* _Problems_
• A. In the mailing-list excerpt on the relcache bugs, which function drops the only relcache reference count on a partition child table?
• B. Pick up the mailing-list excerpt on the relcache bugs after its final line and continue it.

* _Source document_
On Wed, May 19, 2021 at 12:04 PM Michael Paquier <michael@paquier.xyz> wrote:
> On Tue, May 18, 2021 at 07:42:08PM -0400, Tom Lane wrote:
> > I count three distinct bugs that were exposed by this attempt:
> >
> > 1. In the part of 013_partition.pl that tests firing AFTER
> > triggers on partitioned tables, we have a case of continuing
> > to access a relcache entry that's already been closed.
> > (I'm not quite sure why prion's -DRELCACHE_FORCE_RELEASE
> > hasn't exposed this.) It looks to me like instead we had
> > a relcache reference leak before f3b141c48, but now, the
> > only relcache reference count on a partition child table
> > is dropped by ExecCleanupTupleRouting, which logical/worker.c
> > invokes before it fires triggers on that table. Kaboom.
Oops.
> > This might go away if worker.c weren't so creatively different
> > from the other code paths concerned with executor shutdown.

* _Given information_
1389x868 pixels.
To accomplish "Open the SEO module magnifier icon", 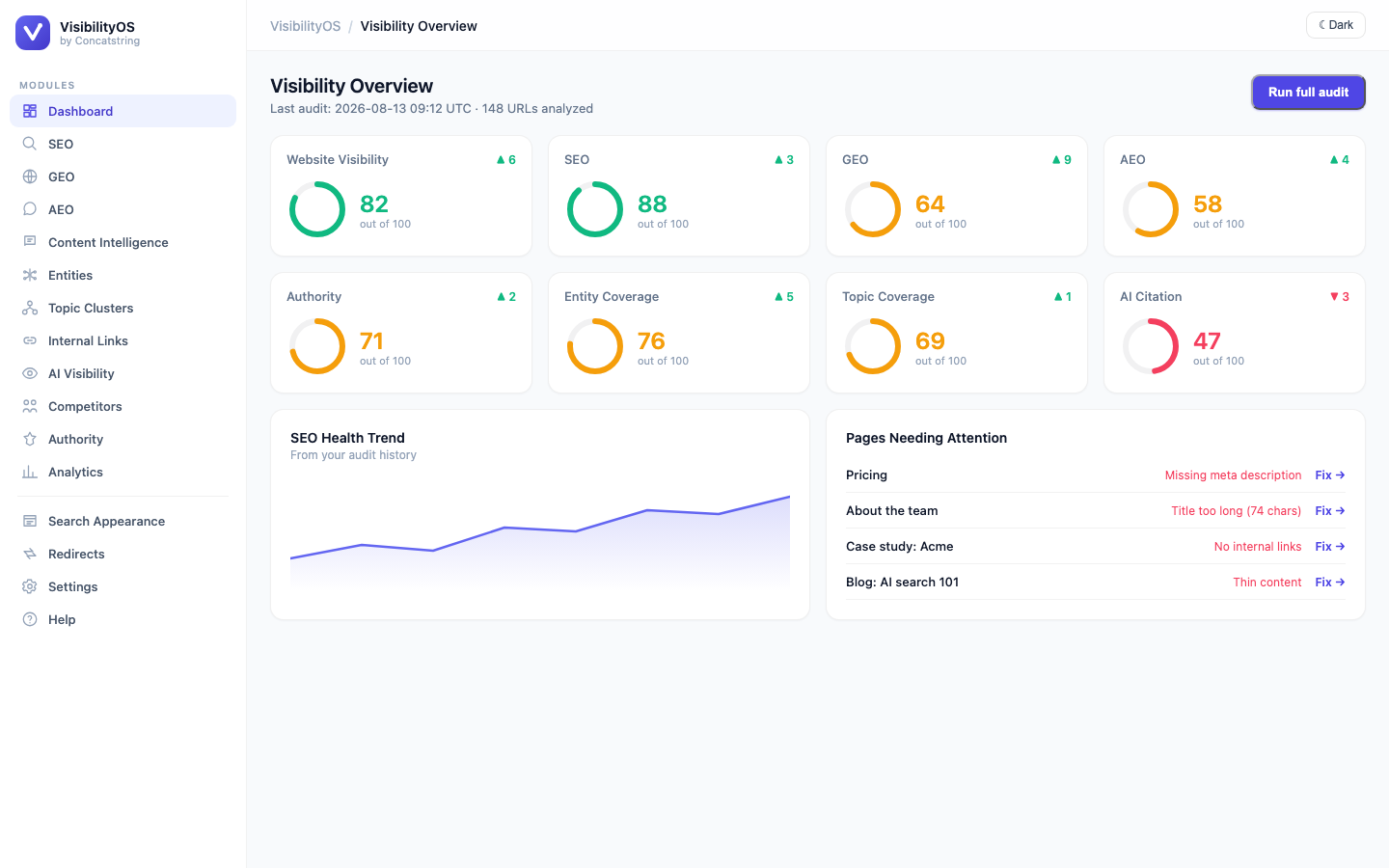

--

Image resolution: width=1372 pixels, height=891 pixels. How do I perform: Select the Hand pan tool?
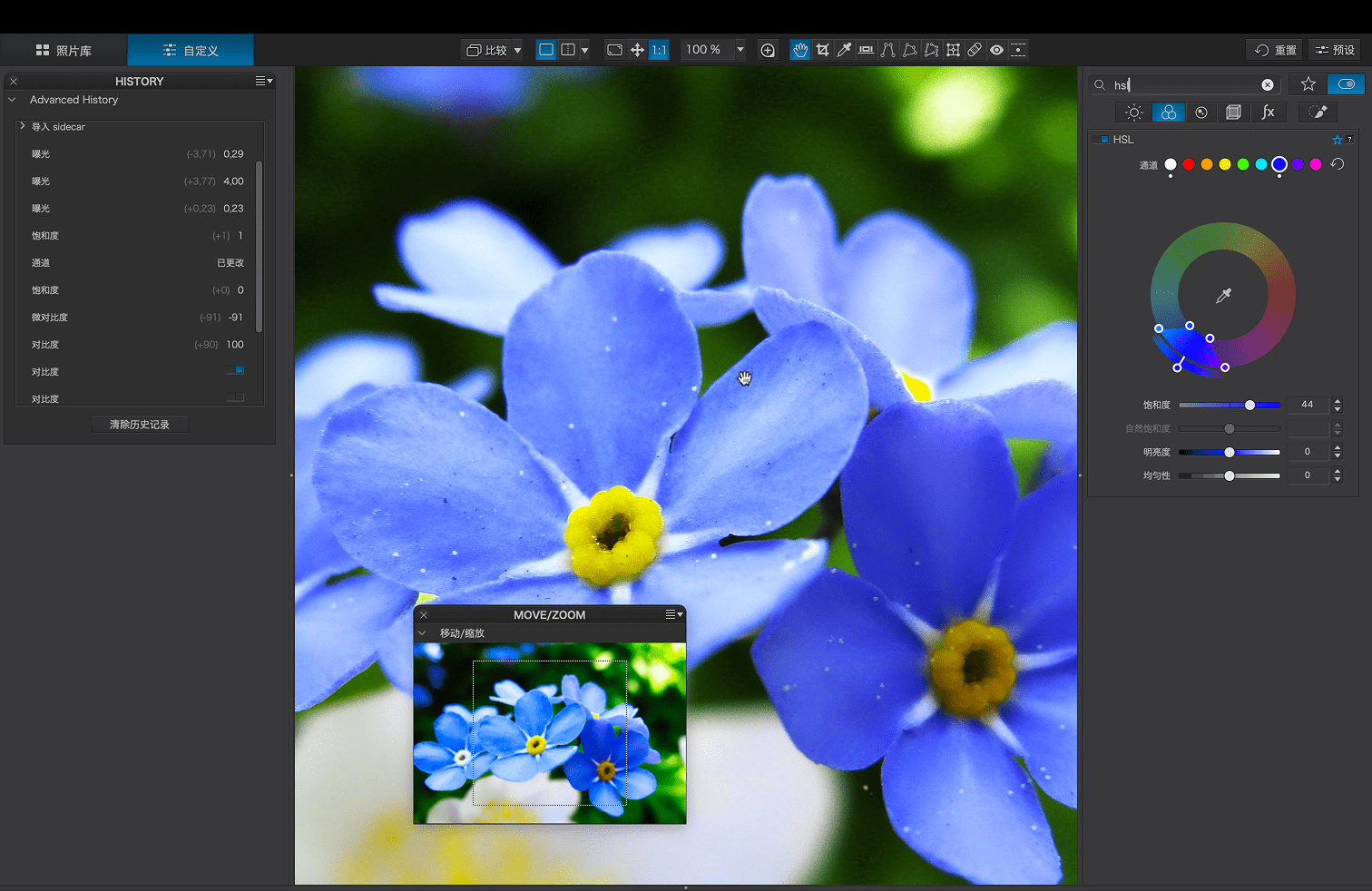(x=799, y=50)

* _The responses_
• A. ExecCleanupTupleRouting

• B.
>
> The tuple routing has made the whole worker logic messier by a larger
> degree compared to when this stuff was only able to apply DMLs changes
> on the partition leaves. I know that it is not that great to be more
> creative here, but we need to make sure that AfterTriggerEndQuery() is
> moved before ExecCleanupTupleRouting(). We could either keep the
> ExecCleanupTupleRouting() calls as they are now, and call
> AfterTriggerEndQuery() in more code paths.
Yeah, that's what I thought to propose doing too. Your patch looks
enough in that regard. Thanks for writing it.
> Or we could have one
> PartitionTupleRouting and one ModifyTableState created beforehand
> in create_estate_for_relation() if applying the change on a
> partitioned table but that means manipulating more structures across
> more layers of this code.
Yeah, that seems like too much change to me too.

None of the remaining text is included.